La lucha contra la incredulidad

Los mitos sobre el Covid.19 y la creencia de que se inventó en un laboratorio, reduce las medidas de protección por parte de las personas, así que se colocan en una posición de mayor vulnerabilidad, pero muchos de ellos, cuando se enferman, “reclaman y exigen que es obligación del personal médico atenderlos a todos, cuando la gente también tiene la obligación de cuidarse”.

“La parte más difícil es ver a un paciente que se está ahogando y que sabemos que no va a sobrevivir».

Por un lado, hay quienes no se quieren acercar a los médicos y al personal de enfermería porque les da miedo contagiarse, por el otro, hay que vencer la incredulidad sobre la realidad del Covid.

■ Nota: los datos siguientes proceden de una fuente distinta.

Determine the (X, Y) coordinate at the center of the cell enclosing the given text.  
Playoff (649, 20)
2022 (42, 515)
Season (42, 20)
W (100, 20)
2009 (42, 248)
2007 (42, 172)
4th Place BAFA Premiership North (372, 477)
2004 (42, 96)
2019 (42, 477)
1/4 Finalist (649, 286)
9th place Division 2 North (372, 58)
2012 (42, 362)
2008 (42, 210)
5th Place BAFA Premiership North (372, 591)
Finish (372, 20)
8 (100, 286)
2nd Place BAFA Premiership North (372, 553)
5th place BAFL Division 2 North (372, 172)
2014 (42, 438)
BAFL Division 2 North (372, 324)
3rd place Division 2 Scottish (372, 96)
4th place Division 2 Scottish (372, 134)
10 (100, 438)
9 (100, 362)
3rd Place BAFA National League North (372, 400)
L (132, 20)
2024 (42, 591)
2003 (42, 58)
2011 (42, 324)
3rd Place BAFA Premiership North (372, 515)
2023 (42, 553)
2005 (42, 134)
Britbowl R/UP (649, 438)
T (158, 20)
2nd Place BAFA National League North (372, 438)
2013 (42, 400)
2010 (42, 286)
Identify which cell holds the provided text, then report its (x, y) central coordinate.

“Tiene que ver con la falta de cultura de la gente, no sabemos apreciar la vida, hay quienes creen que es una enfermedad que fue inventada para vender medicamentos. Hay quienes piden no usar cubrebocas porque se va a bloquear la respiración natural, que se van a asfixiar o preguntan cuánta gente conoces que se ha muerto por Covid, hay una incredulidad y dicen que eso no existe”, denunció Benito Escutia.

En el rostro del doctor Escutia se ven las huellas de la batalla contra el Covid.

El problema, recalcó el médico, es que el Covid-19 crece de manera exponencial. Por ejemplo, ya alcanza niveles similares a la tuberculosis “que tiene cientos de años en el planeta, el Covid tiene 7 meses y ya alcanza los niveles de esta enfermedad, nos habla de la complejidad del problema. Estamos con 15 millones de pacientes a nivel mundial, 15 millones de pacientes es la cantidad de personas con diabetes en México y pacientes con diabetes en México hay desde hace 20 o 30 años”.

Otra preocupación es cuando se reactiva la actividad económica, porque la gente cree que puede salir sin problema, así que “es decepcionante, frustrante y agotador, no hay otra forma de decirlo. Es agotador porque cuánta de esa gente va a llegar al hospital enferma”.

“El Covid no se va a ir, llegó para quedarse y va a generar muchos problemas durante muchos, muchos meses hasta que aprendamos a vivir con él”.

“Genera incluso enojo, porque mucha de esa gente es la primera en exigir que le resolvamos el problema, estamos acostumbrados a traspasar culpas y creer que mi derecho es mayor al derecho de otra persona y eso genera parte de los problemas que estamos viviendo”, puntualizó.

Los agradecimientos

En medio de la pandemia, también hay momentos de agradecimiento. Benito Escutia atesora una serie de mensajes que le hicieron llegar sus pacientes y familiares de éstos en un sincero reconocimiento al esfuerzo que hace el personal médico.

“Son seres extraordinarios”, “ángeles” y “estarán siempre en nuestras oraciones” son algunas de las frases más repetidas por los pacientes, incluso en aquellos casos donde el paciente no logró sobrevivir porque “cayó en las mejores manos y se hizo todo lo posible”.

Una de las cartas más extensas agradece a Benito Escutia y a todo el personal médico por estudiar una carrera maravillosa que les enseña a valorar la vida, ya que no se trata nada más de curar el cuerpo ante las enfermedades, sino aliviar el dolor ante lo inevitable.

Después de vencer al Covid-19, un paciente agradeció que le dieran “una segunda oportunidad de vida” y reconoció en su médico porque al ayudar a cada paciente, “ayuda a una nación entera”.

“Usted ha sabido lo que es el dolor humano. Usted que ayuda sin pedir nada a cambio, hoy te quiero decir gracias. Hay muchas maneras de ayudar en esta vida, una de ellas es aliviar el dolor que lastima, agradezco el poder escuchar a las personas que acuden a usted buscando consuelo y ayuda, los pacientes que necesitan más que una mano amiga que les haga sentir un poquito de alegría o los que simplemente requieren ser escuchados para poder desahogar su alma adolorida”, señaló en la carta.